Text excerpt:
April 17, 2013 by admin  
Filed under Peaceful Parenting

Feeling like we belong to a “group” is something all human beings need in life, in one form or another. Feeling like a social outcast has powerfully negative outcomes and, believe it or not many are terrified of being socially rejected both consciously and unconsciously.

No one wants to be picked last or be the unpopular kid. Life can be very cruel to outcasts. Our desires and expectations for our children to have friends or how they should make friends can be colored by our own fears, feelings and needs around this issue. One of the best ways to understand your core beliefs around friendships is to really pay attention to how you react to the situations that your child experiences in life as he learns all about friendship.

It is important to realize that your child DOES NOT NEED to be friends with everyone just like you are not friends with everyone that you interact with. Forcing friendships leads to stress and often disaster. Children are required to learn the complex structure of friendships and sometimes it will be awesome and other times it will be heartbreaking.

Respect true friendships. Kids can play together but I would invite that you allow friendships to blossom or to fade as your child navigates this arena. Help your child learn that we can play with others, we can do things together but we don’t HAVE to be best friends. The best way to help a child understand this is by:

Teaching that friends don’t always agree and that you can still be friends. Helping children feel confident knowing that he can make new friends and bring light to this fact Model that as an adult you respect your child and the play situation.

Teach that friends are people that your child feels are special – not every child that she plays with is a new friend necessarily.

Given request A: In the records, rewrite everything from the first line down to the line containing "Action: (410, 496)", swapping "Batch Print" for "Bulk Print" and leaving all else as it is.
The parenting text and the records that come after it were taken from two unrelated sources.

Dataset records:
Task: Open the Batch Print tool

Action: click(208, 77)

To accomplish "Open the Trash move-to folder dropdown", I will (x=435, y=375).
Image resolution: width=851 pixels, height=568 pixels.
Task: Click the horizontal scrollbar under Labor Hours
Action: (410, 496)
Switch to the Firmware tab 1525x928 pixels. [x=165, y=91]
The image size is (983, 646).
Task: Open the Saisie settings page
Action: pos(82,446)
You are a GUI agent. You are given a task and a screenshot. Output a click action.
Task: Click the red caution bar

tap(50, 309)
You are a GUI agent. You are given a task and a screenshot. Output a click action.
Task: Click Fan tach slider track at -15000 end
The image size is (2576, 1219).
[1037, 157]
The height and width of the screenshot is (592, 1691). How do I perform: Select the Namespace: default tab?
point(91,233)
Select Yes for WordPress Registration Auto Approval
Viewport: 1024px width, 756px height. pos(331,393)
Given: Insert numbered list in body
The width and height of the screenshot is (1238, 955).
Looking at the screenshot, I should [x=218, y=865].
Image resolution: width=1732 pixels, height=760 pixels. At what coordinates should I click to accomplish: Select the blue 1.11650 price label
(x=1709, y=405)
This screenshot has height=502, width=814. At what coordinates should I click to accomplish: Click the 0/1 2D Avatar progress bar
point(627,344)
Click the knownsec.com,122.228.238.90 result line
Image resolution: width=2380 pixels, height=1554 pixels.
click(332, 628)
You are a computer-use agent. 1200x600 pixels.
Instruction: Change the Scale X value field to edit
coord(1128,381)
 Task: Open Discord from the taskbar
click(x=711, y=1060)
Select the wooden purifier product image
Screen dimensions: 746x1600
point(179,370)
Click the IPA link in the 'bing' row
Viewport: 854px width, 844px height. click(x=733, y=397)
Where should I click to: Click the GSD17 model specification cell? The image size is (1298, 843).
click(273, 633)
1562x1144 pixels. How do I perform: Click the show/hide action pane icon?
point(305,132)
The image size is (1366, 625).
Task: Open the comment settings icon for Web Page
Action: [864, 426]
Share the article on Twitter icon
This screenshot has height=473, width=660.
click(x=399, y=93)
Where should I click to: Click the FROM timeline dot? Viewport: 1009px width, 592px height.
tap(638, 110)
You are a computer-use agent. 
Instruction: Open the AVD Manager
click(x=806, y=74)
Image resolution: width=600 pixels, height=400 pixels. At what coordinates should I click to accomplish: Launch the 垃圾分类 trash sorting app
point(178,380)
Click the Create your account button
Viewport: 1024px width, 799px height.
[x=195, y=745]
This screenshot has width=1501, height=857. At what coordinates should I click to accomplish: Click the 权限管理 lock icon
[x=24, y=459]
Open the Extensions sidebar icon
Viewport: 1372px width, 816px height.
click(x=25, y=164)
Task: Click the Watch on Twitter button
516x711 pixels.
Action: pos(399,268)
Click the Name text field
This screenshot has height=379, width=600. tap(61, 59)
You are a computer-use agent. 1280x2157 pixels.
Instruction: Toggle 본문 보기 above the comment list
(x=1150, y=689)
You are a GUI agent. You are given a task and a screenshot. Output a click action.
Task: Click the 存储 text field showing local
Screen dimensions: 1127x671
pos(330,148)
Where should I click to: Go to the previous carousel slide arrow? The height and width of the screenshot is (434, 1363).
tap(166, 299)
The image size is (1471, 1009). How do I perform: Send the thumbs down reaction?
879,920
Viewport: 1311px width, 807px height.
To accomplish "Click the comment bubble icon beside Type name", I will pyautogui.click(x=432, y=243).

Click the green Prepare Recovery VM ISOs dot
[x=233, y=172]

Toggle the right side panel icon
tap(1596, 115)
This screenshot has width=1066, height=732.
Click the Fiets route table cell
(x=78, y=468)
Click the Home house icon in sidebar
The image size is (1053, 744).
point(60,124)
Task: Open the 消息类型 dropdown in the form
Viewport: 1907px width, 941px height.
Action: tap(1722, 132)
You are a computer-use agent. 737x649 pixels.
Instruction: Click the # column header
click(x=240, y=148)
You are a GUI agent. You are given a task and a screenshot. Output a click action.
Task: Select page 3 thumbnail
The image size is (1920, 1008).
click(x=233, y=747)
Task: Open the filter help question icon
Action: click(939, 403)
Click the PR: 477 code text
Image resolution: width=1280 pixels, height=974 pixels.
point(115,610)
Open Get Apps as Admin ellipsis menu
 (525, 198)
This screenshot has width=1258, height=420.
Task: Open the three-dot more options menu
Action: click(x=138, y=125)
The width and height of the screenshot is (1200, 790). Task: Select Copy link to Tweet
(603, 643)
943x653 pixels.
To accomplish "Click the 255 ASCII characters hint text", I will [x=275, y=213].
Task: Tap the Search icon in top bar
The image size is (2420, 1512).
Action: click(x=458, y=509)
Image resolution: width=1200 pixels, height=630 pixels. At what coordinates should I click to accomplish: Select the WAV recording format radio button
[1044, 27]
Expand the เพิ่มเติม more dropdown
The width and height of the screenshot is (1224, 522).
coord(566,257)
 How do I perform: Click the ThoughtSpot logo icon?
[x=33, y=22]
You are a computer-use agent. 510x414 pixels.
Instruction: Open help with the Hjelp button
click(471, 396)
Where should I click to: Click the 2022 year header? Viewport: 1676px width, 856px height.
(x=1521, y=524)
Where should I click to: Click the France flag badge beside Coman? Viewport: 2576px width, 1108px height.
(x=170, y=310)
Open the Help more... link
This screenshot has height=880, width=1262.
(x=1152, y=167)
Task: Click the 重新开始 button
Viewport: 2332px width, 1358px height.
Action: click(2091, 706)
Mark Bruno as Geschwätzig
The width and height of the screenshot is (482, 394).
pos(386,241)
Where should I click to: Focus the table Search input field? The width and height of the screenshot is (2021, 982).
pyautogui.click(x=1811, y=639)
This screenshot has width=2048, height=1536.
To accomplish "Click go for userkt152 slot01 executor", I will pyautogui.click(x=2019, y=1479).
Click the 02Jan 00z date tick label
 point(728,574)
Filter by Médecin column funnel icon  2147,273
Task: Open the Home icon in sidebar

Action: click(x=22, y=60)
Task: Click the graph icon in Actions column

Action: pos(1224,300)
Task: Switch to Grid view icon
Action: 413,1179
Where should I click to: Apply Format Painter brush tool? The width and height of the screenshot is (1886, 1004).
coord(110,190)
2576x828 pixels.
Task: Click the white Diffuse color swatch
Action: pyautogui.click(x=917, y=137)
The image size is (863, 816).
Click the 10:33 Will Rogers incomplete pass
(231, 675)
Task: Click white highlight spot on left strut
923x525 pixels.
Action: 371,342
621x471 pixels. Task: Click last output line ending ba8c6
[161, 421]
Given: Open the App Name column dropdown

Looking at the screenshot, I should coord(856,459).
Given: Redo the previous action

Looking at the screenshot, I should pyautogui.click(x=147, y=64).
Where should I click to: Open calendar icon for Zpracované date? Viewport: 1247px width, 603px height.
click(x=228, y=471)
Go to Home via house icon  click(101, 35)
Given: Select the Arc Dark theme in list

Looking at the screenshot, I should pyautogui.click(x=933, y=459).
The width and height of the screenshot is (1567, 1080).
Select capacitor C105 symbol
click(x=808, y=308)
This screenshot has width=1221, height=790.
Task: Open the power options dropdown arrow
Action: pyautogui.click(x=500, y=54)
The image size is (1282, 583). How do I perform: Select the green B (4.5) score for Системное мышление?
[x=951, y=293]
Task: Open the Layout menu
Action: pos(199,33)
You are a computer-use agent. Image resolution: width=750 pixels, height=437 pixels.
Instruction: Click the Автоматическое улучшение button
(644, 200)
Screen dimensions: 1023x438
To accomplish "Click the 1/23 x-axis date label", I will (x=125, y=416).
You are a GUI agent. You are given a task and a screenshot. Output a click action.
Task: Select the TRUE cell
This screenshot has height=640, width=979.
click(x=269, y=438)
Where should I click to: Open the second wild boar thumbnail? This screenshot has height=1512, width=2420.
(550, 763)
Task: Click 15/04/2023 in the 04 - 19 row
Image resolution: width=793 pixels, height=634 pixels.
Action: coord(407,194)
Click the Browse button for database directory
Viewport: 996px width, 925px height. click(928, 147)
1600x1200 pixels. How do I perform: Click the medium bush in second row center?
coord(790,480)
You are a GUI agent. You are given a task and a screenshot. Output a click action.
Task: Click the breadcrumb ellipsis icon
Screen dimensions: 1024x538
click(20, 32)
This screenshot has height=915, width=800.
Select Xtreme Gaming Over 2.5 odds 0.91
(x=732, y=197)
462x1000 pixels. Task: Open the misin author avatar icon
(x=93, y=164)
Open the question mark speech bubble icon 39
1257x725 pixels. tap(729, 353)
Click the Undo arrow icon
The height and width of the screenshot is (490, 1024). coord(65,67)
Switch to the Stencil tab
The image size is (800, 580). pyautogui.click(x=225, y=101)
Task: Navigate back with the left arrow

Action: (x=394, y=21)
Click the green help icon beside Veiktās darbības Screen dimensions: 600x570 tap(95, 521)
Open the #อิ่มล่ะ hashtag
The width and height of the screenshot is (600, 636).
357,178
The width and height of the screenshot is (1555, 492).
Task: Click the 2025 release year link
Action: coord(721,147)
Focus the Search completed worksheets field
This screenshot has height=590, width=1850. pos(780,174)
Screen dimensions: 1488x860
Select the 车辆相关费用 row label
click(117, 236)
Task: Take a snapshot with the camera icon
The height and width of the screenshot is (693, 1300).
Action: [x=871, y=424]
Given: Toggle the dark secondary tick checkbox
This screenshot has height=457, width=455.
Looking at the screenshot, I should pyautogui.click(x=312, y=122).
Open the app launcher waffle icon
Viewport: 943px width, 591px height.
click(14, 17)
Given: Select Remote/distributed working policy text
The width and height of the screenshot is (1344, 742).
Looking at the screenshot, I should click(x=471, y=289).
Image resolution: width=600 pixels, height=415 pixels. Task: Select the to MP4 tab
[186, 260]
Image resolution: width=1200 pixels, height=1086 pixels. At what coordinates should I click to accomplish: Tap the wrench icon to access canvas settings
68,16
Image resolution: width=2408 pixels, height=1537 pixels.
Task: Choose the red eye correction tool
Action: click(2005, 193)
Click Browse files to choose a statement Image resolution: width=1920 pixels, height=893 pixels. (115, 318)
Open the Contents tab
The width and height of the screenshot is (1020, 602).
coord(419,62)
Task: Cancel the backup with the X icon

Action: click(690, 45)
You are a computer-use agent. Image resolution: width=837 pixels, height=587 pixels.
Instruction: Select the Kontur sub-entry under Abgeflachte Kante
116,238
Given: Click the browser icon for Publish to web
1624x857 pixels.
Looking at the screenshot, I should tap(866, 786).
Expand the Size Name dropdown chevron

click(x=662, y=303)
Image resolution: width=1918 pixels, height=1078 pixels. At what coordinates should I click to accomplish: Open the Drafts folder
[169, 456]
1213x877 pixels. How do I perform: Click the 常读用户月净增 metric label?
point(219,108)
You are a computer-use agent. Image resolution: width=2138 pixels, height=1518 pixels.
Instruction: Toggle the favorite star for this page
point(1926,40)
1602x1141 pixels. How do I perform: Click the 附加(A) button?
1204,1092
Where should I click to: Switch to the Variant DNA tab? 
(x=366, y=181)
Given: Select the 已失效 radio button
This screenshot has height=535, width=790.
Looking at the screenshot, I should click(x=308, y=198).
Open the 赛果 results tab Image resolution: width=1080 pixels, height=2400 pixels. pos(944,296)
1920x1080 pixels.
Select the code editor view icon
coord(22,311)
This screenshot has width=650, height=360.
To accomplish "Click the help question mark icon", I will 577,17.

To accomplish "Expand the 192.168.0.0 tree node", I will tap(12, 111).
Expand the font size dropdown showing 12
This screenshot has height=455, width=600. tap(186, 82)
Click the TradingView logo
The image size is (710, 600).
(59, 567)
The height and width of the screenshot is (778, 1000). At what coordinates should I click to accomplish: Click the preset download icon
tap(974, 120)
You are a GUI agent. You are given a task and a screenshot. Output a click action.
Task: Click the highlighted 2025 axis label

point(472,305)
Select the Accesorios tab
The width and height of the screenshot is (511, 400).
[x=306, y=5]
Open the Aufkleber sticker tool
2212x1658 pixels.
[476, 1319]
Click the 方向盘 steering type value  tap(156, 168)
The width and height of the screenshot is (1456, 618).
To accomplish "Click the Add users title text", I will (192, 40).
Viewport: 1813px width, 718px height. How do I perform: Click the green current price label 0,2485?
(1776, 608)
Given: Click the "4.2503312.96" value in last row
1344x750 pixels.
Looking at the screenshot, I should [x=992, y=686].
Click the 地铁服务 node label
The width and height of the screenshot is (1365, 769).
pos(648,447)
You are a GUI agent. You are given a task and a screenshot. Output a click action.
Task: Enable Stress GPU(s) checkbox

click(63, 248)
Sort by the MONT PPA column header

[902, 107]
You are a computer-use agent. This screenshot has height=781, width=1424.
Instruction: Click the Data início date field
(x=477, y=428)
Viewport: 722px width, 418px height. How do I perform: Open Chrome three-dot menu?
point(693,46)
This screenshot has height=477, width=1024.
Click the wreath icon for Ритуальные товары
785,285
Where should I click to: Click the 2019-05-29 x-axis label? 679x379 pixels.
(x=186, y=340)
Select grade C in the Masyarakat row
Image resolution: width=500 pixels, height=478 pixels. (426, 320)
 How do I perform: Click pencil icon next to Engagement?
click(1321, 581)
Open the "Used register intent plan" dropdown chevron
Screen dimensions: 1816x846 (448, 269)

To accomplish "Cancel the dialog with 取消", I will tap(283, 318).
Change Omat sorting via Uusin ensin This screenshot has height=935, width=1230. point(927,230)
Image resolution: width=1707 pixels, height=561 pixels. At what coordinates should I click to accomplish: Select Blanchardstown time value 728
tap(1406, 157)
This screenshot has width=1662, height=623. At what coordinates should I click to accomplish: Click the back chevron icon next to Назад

Given request B: Please extend the text on children's friendships with a few more paragraphs, picking up after its final sentence.

Response A:
Task: Open the Bulk Print tool

Action: click(208, 77)

To accomplish "Open the Trash move-to folder dropdown", I will (x=435, y=375).
Image resolution: width=851 pixels, height=568 pixels.
Task: Click the horizontal scrollbar under Labor Hours
Action: (410, 496)

Response B:
The social arena is very complex and there is a lot to learn for young children. Keep this in mind as a child does not realize when a friend says, “I’m not your friend anymore”, this may only be temporary. Remember that you know friends don’t always agree but don’t expect that your child knows this at the level that you do.

Do not dismiss what your child is feeling, validate with empathy: “ I know you feel sad because Becky does not want to play with you now. It hurts when a friend says that to you doesn’t it.?” Invite your child to tell the other child what she is feeling. “Tell Becky that you feel sad.” This is not going to solve the problem but it will teach your child how to express her feelings to others authentically and responsibly instead of stuffing them down.

Sometimes kids NEED to simply observe others playing without participating. This is normal and a child should not be forced to join in until ready. This will cause social stress and will be harder to deal with later. Observing feels safe and your child may need this first before deciding where and when to join in. Give your child all the time he needs to watch and feel safe without getting stressed about pushing him to socialize.

Asking other kids “can I play?” is usually not enough. You can facilitate as you teach your child how to use language that can help him engage. Help your child ask questions that will make it easier to be seen as bringing something positive into the play.

For example: I see you are playing trucks, can I help bring sand to your building with this dump truck? Do you need help with? Do you need more sand?

As the parent you can help define what others are playing in front of your child so that the children playing will not feel threatened that you will make them play something else by your presence. Example: “They are playing fairies in the lake.”

Guide your child into play with others, refrain from telling your child what he should be doing in the game. Let him decide his role.

Pick out similarities and point them out to your child. You are playing Go Fish and Jenny is playing Go fish. Help your child recognize this to encourage social interaction without forcing.

Offer non-invasive assistance:

“I can see you are watching Tommy, would you like to play with him?”
“You could ask Tommy to play, he might say yes or no.”
“Would you like me to come with you?”
(Speaking for your child) “Jason would like to ask you something. Is there a way he could be a part of your game?” “Is there anything that Jason can add to your game?”

Brainstorm together with your child, through role-playing, some ideas on how to use words to join in with others:

“How can I fit into your game?”
“What do you need in your game?”
“ How can I help you with this?”
“What are you playing?”
“What are the rules in your game?”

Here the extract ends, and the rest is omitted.